Article ID | Journal | Published Year | Pages | File Type |
---|---|---|---|---|
5848714 | Environmental Toxicology and Pharmacology | 2015 | 7 Pages |
Abstract
Combretastatin A-4 exhibits efficient anti-cancer potential in human tumors, including multidrug-resistant tumors. We evaluated the mutagenic, apoptotic and immunomodulatory potential of two diaryl sulfide analogs of combretastatin A-4, 1,2,3-trimethoxy-5-([4-methoxy-3-nitrophenyl]thio)benzene (analog 1) and 1,2,3-trimethoxy-5-([3-amino-4-methoxyphenyl]thio)benzene (analog 2), as well as their association with the anti-tumor agent cyclophosphamide, in Swiss mice.

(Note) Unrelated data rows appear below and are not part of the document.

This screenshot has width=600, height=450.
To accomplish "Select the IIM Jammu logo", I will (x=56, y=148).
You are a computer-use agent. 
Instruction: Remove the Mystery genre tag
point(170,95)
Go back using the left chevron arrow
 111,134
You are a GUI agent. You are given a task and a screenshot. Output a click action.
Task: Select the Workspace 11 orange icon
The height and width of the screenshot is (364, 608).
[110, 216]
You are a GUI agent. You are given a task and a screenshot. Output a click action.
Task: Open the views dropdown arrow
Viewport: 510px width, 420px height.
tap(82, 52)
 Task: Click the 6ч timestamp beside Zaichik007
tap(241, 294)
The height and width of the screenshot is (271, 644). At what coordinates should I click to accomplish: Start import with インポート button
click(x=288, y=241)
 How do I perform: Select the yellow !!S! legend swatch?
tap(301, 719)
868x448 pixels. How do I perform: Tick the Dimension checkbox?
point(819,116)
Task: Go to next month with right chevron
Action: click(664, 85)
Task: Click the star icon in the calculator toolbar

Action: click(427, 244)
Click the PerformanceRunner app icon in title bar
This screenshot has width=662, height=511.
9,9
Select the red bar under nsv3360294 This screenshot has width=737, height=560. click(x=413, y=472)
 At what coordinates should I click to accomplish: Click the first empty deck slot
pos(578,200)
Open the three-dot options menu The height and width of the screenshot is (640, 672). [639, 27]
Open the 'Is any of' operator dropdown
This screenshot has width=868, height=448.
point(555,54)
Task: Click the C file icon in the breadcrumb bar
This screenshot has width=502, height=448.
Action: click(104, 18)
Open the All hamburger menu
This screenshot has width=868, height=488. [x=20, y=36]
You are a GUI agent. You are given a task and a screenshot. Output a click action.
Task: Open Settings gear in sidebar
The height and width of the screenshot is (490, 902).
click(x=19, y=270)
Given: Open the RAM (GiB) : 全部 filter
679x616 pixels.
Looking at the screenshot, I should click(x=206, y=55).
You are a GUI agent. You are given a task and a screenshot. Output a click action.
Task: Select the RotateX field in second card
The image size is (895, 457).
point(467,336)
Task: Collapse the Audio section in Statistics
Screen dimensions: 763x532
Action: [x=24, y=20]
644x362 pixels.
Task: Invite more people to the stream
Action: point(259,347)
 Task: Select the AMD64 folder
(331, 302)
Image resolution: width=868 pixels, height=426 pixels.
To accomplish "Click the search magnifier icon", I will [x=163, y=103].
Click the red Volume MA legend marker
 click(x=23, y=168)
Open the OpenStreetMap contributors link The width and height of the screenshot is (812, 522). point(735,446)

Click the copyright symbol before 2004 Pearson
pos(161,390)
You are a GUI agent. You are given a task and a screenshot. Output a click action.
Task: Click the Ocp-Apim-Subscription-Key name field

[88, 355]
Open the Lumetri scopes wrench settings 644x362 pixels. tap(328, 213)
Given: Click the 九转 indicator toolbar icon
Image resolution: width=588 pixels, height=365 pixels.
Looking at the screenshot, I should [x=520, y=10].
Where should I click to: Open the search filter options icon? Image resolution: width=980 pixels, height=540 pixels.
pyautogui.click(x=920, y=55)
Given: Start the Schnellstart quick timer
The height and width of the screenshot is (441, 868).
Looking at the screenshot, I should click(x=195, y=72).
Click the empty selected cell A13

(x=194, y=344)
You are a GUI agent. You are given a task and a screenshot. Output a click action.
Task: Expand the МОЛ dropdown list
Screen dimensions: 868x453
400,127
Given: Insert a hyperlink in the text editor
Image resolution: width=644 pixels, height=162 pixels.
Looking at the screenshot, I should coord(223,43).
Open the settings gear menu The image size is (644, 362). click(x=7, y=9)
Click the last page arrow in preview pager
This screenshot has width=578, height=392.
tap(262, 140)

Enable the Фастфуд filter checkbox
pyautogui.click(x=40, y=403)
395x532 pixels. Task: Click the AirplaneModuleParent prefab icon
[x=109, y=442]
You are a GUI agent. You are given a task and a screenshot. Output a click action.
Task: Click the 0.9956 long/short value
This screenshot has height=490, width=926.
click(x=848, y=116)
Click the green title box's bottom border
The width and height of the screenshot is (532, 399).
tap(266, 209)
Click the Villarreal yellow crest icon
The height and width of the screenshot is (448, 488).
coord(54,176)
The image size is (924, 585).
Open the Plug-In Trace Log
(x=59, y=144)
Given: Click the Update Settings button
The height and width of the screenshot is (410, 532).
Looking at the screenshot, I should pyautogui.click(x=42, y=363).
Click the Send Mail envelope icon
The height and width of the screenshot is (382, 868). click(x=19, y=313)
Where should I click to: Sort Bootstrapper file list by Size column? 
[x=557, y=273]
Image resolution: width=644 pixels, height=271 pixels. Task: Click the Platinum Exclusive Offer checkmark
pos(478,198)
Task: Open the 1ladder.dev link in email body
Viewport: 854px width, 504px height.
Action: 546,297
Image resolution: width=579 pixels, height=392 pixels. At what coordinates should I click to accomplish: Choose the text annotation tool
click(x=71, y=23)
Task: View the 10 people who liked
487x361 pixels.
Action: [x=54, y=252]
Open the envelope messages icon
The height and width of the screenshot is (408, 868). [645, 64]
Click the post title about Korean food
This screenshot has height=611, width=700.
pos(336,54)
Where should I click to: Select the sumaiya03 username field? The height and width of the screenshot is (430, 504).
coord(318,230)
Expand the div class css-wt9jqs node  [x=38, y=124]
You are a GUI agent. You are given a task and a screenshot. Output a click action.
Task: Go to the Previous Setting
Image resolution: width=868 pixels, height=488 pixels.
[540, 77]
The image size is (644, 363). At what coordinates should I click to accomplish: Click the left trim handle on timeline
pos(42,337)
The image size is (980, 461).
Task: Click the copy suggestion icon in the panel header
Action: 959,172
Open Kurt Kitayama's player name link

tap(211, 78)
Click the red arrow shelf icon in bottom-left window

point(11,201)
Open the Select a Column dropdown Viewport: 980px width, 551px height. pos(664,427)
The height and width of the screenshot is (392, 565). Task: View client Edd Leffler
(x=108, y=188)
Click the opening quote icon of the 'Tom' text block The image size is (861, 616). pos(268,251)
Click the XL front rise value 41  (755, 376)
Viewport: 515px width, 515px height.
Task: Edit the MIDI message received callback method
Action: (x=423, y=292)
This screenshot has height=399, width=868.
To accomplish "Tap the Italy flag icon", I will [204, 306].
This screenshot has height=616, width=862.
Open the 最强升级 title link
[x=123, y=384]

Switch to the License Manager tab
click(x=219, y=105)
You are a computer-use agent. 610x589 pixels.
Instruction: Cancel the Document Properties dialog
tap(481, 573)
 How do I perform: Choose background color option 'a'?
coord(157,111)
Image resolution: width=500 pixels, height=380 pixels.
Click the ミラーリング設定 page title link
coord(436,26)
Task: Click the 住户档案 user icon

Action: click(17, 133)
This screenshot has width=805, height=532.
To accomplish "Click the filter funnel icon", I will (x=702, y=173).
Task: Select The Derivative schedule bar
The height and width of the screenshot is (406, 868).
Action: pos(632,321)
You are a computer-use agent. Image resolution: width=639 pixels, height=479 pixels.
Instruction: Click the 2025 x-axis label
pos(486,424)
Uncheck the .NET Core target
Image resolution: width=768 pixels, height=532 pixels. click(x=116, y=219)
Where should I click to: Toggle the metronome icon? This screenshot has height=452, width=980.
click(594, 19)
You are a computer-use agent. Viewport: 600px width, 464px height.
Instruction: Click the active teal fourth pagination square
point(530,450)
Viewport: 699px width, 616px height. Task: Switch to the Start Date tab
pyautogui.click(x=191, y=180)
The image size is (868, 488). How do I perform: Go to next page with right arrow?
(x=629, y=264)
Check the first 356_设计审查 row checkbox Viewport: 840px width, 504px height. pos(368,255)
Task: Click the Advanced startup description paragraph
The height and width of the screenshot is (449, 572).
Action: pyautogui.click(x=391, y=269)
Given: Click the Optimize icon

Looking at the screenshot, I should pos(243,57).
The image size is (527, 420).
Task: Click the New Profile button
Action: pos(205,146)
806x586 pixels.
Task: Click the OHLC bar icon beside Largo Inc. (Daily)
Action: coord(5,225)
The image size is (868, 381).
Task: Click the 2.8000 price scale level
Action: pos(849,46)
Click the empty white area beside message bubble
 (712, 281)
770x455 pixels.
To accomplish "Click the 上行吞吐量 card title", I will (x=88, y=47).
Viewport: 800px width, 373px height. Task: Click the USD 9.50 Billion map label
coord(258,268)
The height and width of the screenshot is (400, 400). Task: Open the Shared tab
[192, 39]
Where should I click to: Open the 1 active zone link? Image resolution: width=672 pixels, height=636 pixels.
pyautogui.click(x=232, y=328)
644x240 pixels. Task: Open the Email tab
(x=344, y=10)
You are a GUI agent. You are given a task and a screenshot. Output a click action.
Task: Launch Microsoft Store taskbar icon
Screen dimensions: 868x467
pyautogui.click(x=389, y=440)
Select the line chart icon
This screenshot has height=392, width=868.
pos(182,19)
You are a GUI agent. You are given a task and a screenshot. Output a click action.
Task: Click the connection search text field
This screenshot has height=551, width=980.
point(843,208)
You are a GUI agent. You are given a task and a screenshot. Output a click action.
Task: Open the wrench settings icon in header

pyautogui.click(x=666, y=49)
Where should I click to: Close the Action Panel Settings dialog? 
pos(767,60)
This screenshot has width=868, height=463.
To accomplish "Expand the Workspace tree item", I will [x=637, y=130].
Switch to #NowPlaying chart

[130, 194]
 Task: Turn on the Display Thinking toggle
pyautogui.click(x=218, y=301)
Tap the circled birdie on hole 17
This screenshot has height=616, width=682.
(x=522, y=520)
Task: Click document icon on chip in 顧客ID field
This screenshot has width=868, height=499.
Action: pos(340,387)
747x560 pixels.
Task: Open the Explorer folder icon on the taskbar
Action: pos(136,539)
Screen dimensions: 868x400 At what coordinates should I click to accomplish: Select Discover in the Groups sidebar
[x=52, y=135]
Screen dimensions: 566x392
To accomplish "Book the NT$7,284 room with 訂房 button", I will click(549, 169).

Such evaluation was achieved using the comet assay, peripheral blood micronucleus test, splenic phagocytosis assay, and apoptosis assay. Both analogs were found to be genotoxic, mutagenic and to induce apoptosis. They also increased splenic phagocytosis, although this increase was more pronounced for analog 2. When combined with cyclophosphamide, analog 1 enhanced the mutagenic and apoptotic effects of this anti-tumor agent. In contrast, analog 2 did not enhance the effects of cyclophosphamide and prevented apoptosis at lower doses. These data suggest that analog 1 could be an adjuvant chemotherapeutic agent and possibly improve the anti-neoplastic effect of cyclophosphamide. Additionally, this compound could be a candidate chemotherapeutic agent and/or an adjuvant for use in combined anti-cancer therapy.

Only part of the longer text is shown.